2. Até o momento, a ANPD não emitiu decisão de adequação. Enquanto se aguarda lista de países com os quais se podem realizar transferência internacional de dados pessoais sem consentimento dos titulares de dados, os Controladores podem buscar amparo de outro mecanismo válido para transferência internacional de dados, como as Cláusulas-Padrão Contratuais, Cláusulas-Padrão Contratuais Equivalentes, Cláusulas Contratuais Específicas e Normas Corporativas Globais.
IV. CLÁUSULAS-PADRÃO CONTRATUAIS
1. Cláusulas-Padrão Contratuais: No que se refere ao uso de cláusulas-padrão contratuais aprovadas pela ANPD, elas estabelecem garantias mínimas e condições válidas para a realização das transferências internacionais. Ao se optar pelo uso de cláusulas-padrão, pressupõe-se que serão adotadas integralmente e sem alteração do texto, mediante instrumento contratual firmado entre os agentes de tratamento importador/exportador de dados.
2. Obrigações do Controlador: Com o uso de cláusulas-padrão contratuais e visando garantir transparência ao titular, o Controlador, deverá:
(i) disponibilizar ao titular, se solicitado e no prazo de 15 dias, a íntegra das cláusulas relativas às transferências internacionais, observados os segredos comerciais e industriais; e (ii) publicar em sua página na Internet, documento contendo informações em Português, de maneira clara, precisa e acessível sobre a realização da transferência internacional de dados incluindo determinadas informações como: (a) a forma, a duração e a finalidade específica da transferência internacional; (b) o país de destino dos dados transferidos; (c) a identificação e os contatos do Controlador; (d) o uso compartilhado de dados pelo Controlador e a finalidade; (e) as responsabilidades dos agentes que realizarão o tratamento e as medidas de segurança adotadas; e (f) os direitos do titular e os meios para o seu exercício, incluindo canal de fácil acesso e o
direito de peticionar contra o Controlador perante a ANPD.

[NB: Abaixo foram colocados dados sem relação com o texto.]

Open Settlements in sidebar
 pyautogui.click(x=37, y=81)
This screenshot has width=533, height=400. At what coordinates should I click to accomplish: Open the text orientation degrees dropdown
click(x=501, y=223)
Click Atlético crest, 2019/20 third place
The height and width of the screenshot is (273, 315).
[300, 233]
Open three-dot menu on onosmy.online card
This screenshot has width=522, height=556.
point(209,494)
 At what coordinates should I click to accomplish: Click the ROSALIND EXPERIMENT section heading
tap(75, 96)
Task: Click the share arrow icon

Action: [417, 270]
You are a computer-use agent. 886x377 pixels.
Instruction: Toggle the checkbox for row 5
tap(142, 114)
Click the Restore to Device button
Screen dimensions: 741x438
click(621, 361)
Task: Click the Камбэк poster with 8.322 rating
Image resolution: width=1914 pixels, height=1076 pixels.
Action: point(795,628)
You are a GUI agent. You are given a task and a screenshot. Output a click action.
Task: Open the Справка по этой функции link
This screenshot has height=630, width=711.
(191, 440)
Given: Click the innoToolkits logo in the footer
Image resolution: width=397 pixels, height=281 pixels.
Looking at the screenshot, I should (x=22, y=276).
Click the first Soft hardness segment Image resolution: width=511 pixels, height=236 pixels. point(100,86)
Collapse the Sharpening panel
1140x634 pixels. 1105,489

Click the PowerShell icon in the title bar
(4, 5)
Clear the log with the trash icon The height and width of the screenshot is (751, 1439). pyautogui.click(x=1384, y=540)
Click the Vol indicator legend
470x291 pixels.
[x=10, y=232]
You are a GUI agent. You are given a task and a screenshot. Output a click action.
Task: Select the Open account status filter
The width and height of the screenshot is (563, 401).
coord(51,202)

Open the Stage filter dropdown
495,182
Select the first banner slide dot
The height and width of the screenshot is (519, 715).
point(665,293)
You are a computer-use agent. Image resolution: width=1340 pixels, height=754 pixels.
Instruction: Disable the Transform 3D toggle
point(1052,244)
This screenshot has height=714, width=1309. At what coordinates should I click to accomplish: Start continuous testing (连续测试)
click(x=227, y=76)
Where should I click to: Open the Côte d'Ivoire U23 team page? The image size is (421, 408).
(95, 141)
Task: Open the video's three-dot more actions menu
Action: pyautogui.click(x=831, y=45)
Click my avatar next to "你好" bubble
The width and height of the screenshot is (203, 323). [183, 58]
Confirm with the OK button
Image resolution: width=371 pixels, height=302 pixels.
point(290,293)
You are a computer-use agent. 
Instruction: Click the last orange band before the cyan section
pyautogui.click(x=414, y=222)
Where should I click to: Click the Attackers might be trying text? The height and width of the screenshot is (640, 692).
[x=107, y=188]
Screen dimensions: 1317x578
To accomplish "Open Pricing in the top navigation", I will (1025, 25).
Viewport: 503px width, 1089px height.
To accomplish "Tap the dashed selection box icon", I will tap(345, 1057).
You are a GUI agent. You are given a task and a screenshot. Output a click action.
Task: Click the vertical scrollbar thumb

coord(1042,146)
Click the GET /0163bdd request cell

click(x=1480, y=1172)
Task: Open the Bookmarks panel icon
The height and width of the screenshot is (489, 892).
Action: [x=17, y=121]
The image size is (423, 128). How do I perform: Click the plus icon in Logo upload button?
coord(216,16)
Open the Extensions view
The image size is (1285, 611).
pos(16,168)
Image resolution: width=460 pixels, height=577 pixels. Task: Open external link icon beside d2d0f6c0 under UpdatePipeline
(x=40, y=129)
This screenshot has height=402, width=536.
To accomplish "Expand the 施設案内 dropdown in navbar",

3. Prazo para Adequação dos Contratos: Os agentes de tratamento que realizam transferências internacionais de dados por meio de cláusulas-padrão contratuais terão o prazo de 12 meses contados da publicação do Regulamento para incorporá-las aos seus respectivos instrumentos contratuais, ou seja, até 23 de agosto de 2025.
V. CLÁUSULAS CONTRATUAIS ESPECÍFICAS
O Controlador, poderá ainda submeter à ANPD cláusulas contratuais específicas, para aprovação prévia. Isto será permitido em situações excepcionais, somente quando a transferência internacional de dados não puder ser realizada por meio das cláusulas-padrão contratuais, situações que dependem de comprovação. O Regulamento prevê os procedimentos e critérios de análise para aprovação da ANPD.
VI. NORMAS CORPORATIVAS GLOBAIS
1. O Regulamento trata ainda das normas corporativas globais destinadas às transferências internacionais de dados entre entidades do mesmo grupo ou conglomerado de empresas, que tenham caráter vinculante em relação aos membros do grupo que as subscreverem.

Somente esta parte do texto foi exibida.